We are conscious that there is still significant work to be done to agree legally binding agreements later this year, but we are optimistic that we can work with all parties to create an enlarged Permanent TSB with an increased national footprint that will provide enhanced products and services to our present and future customers. We welcome all Ulster Bank customers to Permanent TSB, whether or not their loan is transferring as part of this potential transaction, and we look forward to supporting them with their banking needs.

The performance in the first half of 2021 has seen the Bank competing very strongly, bringing real innovation to the market, introducing new customer offerings and attracting new customers to the Bank. We saw a strong rebound in activity in the second half of 2020 and have built further on this momentum in the first half of 2021, evident from the significant increase in our new mortgage market share, which now stands at 17.5%.

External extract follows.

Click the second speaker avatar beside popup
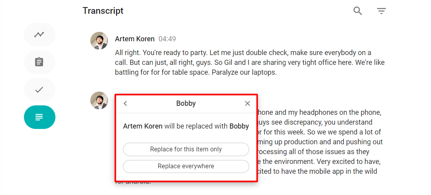The width and height of the screenshot is (431, 195). 99,100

We are making great progress on our digital transformation programme with a further €50 million investment in our technology infrastructure and digital capability, launched our new market leading digital current account and formed partnerships with both global service integration providers and Irish Fintechs. All of this complements our commitment to maintaining our Branch network and supporting communities nationwide, enabling us to offer customers a seamless digital experience online as well as personal support and advice in our 76 branches nationwide.

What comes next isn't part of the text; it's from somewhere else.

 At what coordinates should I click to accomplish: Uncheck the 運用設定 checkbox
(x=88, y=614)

Eamonn Crowley, Chief Executive

Key Highlights H1 2021:

· Strong new lending of €0.9 billion YTD; 43% higher compared to H1'20. Increased new mortgage market share to 17.5%[1], up from 15.2% at June 2020

· Net Interest Margin (NIM) of 1.50%, 23 basis points lower than the 2020 exit NIM, primarily as a result of higher levels of excess liquid assets at negative yields and rate reductions for new and existing customers

· Total costs of €168 million are c. €6m higher year-on-year (YoY) as the cost of investments drives a higher depreciation charge

· Customer deposits of €18.5 billion, increased 3% (€0.5 billion) in the first half of the year

· Non-performing loans (NPLs) of €1.0 billion at 30 June 2021 are c.€85 million lower than the balance reported at December 2020; the NPL Ratio has reduced to 7.0%

· The Bank maintains a strong capital position; fully loaded CET1 capital ratio of 15.3%, an increase of 20 basis points on December 2020 CET1 ratio of 15.1%

Business Performance

New mortgage lending of €0.8 billion grew by 45% YoY, outperforming the mortgage market which grew by 26%. Market share of mortgage drawdowns grew from 15.3% at December 2020 to 17.5% at June 2021. Whilst the mortgage market in Ireland is estimated to grow 19% from €8.4 billion in 2020 to c. €10 billion[2] in 2021, it remains competitive.

The Bank introduced a new 4-year fixed rate mortgage product for new personal customers with rates as low as 2.25%. This new product broadens choice for customers by offering an alternative to the cashback option. The Bank will also continue to offer the cashback at drawdown feature for mortgage customers. We continue to manage our offering carefully by maintaining price discipline and credit underwriting standards.

SME Lending of €42 million in the first half of 2021 reflects an increase of 68% from the prior period. We continue to build on our SME service offering through a number of partnerships including; participation in the SBCI Future Growth Loan Scheme, a partnership with Bibby Financial Services Ireland to offer invoice finance services for business banking customers, and a partnership with Digital Business Ireland supporting SME's to transition their businesses online. We have recently announced a further expansion of our Business Banking payments offering, partnering with Worldpay from FIS for the provision of Merchant Solutions.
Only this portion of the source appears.